Leveraging Kubernetes for AI deployments is becoming increasingly popular. Chances are if your business is involved in AI/ML with Kubernetes you are using tools like Kubeflow to reduce complexity, costs and deployment time. Or, you may be missing out!
With AI/ML being the tech topics of the world, GPUs play a critical role in the space. NVIDIA, a prominent player in the GPU space is one of the top choices for most stakeholders in the field. Nvidia takes their commitment to the space a step ahead with the launch of the GPU Operator open-source project at Mobile World Congress LA.
What is the GPU Operator
The GPU, being a high performance compute resource in the cluster requires a few components to be installed before application workloads can be deployed onto the GPU. These components include the NVIDIA drivers (to enable CUDA), Kubernetes device plugin, container runtime, etc. With the GPU Operator, you can manage resources in a Kubernetes cluster and automate bootstrapping GPU nodes tasks.
The NVIDIA GPU Operator currently supports and has been validated with the following:
● Pascal+ GPUs are supported (incl. Tesla V100 and T4)
● Kubernetes v1.13+
- Canonical’s Charmed Kubernetes v1.15 has been tested with and supports NVIDIA Nvidia GPU Operator. The GPU Operator works out the box with Canonical’s Charmed Kubernetes and is supported from day one.
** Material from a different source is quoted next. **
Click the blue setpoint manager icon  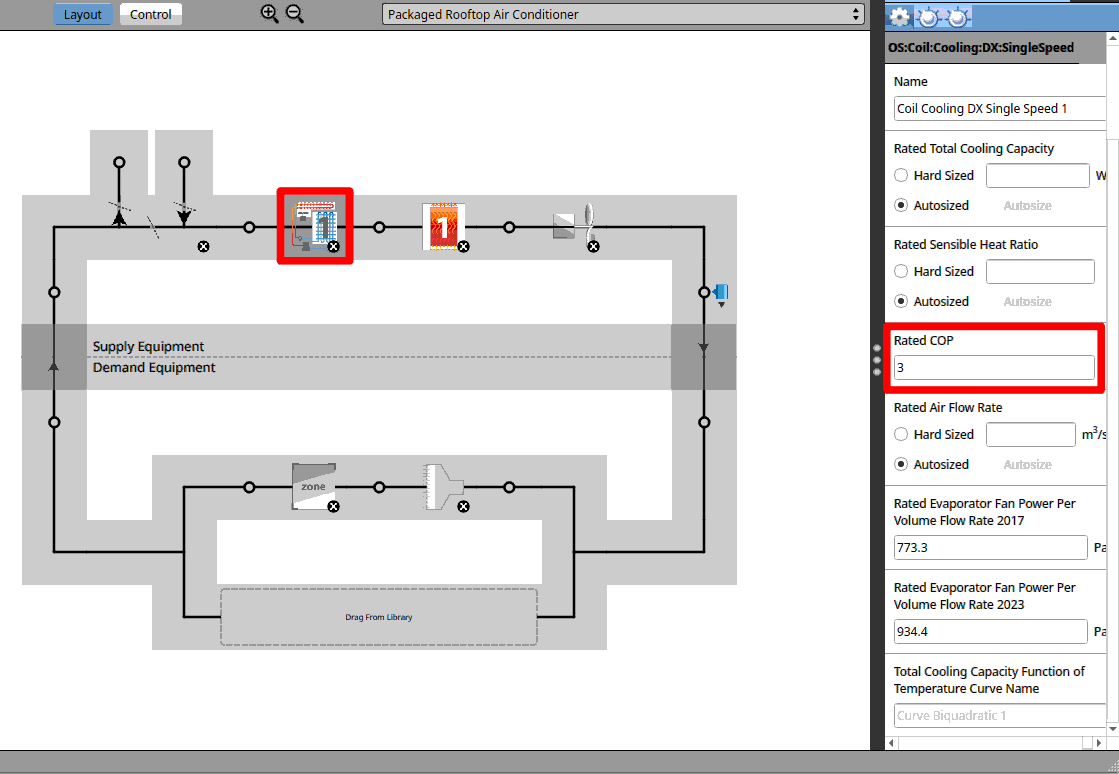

– Note: Helm may fail to initialize in Kubernetes v1.16. The Helm installation step above includes a workaround for this. More details can be found in the Github issue.
● Helm 2
● Ubuntu 18.04.3 LTS
● The GPU Operator includes the following NVIDIA components:
● Docker CE 19.03.2
● NVIDIA Container Toolkit 1.0.5
● NVIDIA Kubernetes Device Plugin 1.0.0-beta4
● NVIDIA Tesla Driver 418.87.01
The GPU Operator has a few prerequisites:
- It requires a fresh configuration of nodes – nodes must not be pre-configured with NVIDIA components (driver, container runtime, device plugin).
- i2c_core and ipmi_msghandler kernel modules need to be loaded
The following command ensures these modules are loaded:
$ sudo modprobe -a i2c_core ipmi_msghandler
The module loading step is not persistent and refreshes after a reboot. To make module loading persistent add the modules to the config file as shown:
$ echo -e “i2c_core\nipmi_msghandler” | sudo tee /etc/modules-load.d/driver.conf
- Node Feature Discovery (NFD) is required on each node. By default, NFD master and worker are automatically deployed .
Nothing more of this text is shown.